The GOP convention is just 13 days away, and the Democratics kick-start theirs in a mere 23. Neither major party candidate has decided on its Vice Presidential pick, and time is running out.
Previous short lists, however, are now a lot shorter.
Donald Trump’s list includes former House Speaker and presidential candidate Newt Gingrich, New Jersey Gov. Chris Christie, Alabama Sen. Jeff Sessions, Tennessee Sen. Bob Corker, Iowa Sen. Joni Ernst and Indiana Gov. Mike Pence, among others.
As for Hillary Clinton, she has a strong potential VP field, which includes Massachusetts Sen. Elizabeth Warren, Virginia Sen. Tim Kaine, Ohio Sen. Sherrod Brown, HUD Secretary Julian Castro and Labor Secretary Tom Perez. There has also been buzz around New Jersey Sen. Cory Booker and a few others.
Amobee Brand Intelligence gathered data, between May 28 and June 28, providing insights into how digital content has performed around some of these prospective VP candidates.
Across both potential Republican and Democratic choices, it is not surprising that Elizabeth Warren has the most engagement around digital content.
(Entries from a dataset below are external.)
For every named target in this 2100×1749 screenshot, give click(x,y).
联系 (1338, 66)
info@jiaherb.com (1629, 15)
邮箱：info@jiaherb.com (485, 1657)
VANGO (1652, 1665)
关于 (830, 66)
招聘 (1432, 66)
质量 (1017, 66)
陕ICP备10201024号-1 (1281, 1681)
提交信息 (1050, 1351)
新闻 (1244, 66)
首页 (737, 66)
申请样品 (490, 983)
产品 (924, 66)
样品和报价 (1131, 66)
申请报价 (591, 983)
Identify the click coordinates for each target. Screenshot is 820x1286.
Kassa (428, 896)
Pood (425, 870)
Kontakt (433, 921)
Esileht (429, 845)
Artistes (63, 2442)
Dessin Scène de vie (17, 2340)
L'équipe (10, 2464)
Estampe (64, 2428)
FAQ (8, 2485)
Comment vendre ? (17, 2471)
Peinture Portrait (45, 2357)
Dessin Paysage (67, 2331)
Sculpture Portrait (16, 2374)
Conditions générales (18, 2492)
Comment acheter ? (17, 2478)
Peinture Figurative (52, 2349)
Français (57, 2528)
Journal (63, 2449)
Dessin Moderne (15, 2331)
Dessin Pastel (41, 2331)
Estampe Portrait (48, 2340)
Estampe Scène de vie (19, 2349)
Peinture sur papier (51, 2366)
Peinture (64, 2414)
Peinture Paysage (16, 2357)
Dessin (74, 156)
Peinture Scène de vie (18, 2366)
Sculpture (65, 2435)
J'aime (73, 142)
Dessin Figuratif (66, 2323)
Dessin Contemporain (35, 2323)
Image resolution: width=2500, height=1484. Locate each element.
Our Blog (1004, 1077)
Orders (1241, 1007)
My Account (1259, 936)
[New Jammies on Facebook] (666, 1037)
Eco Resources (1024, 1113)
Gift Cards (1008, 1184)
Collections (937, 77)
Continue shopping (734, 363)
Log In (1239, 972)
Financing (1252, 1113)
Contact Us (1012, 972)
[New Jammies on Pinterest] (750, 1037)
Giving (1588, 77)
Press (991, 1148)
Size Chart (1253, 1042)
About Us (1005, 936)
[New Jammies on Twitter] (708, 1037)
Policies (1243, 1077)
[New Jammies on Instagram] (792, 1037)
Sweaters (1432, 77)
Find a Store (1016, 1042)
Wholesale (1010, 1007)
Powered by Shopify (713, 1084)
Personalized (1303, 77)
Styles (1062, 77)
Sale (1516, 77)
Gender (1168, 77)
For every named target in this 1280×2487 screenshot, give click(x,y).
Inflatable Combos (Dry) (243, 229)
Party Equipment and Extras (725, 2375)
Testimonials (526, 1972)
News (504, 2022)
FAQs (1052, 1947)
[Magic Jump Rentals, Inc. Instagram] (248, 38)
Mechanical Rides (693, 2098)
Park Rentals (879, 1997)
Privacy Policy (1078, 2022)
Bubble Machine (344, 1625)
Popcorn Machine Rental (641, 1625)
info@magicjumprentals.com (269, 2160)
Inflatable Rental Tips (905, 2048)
This can be largely attributed to her visible online presence attacking Donald Trump, as well as her time on the campaign trail with Secretary Clinton.
In fact, Amobee found that there was 4x more digital content engagement around a Warren Vice Presidency than around a Tim Kaine one. While this might illustrate the excitement generated by Sen. Warren, the Clinton campaign will be careful not to pick a candidate who can outshine her name at the top of the ticket.
Sen. Kaine, who is also the former Governor of Virginia, is a self-styled “boring” guy, which could serve the Clinton campaign in avoiding incendiary remarks, while also enticing moderates in his important swing state of Virginia.
Amobee also found that while sentiment around Warren’s VP candidacy was widely neutral (69%), it was more negative (22%) than positive (9%). Conversely, Sen. Kaine had 17% positive sentiment contrasted with 11% that was negative.
(Clinton is also aware how critical it is to make more Democratic inroads in the Senate. If she selects a U.S. senator, the governor of that state will pick his or her replacement. Both Brown and Warren come from states, Ohio and Massachusetts, respectively, with Republican governors.)
On the Republican side, no one candidate shines as bright as Elizabeth Warren. Using Warren as the benchmark, Newt Gingrich generated the most engagement among GOP possibles, with 25% that of Warren's. Gov. Christie was close with 23% and Sens. Corker and Sessions were at 17%.
Of the potential GOP VP candidates only one, Sen. Sessions, had more positive (12%) sentiment than negative (11%).
What seems clear is that whoever ends up as the GOP nominee will likely serve as no more than a sidekick, extending a hand to disaffected Republican leaders. On the Democratic side, however, Hillary Clinton has a number of different choices that will bring varying degrees of excitement, poise and specific demographic and/or geographic support.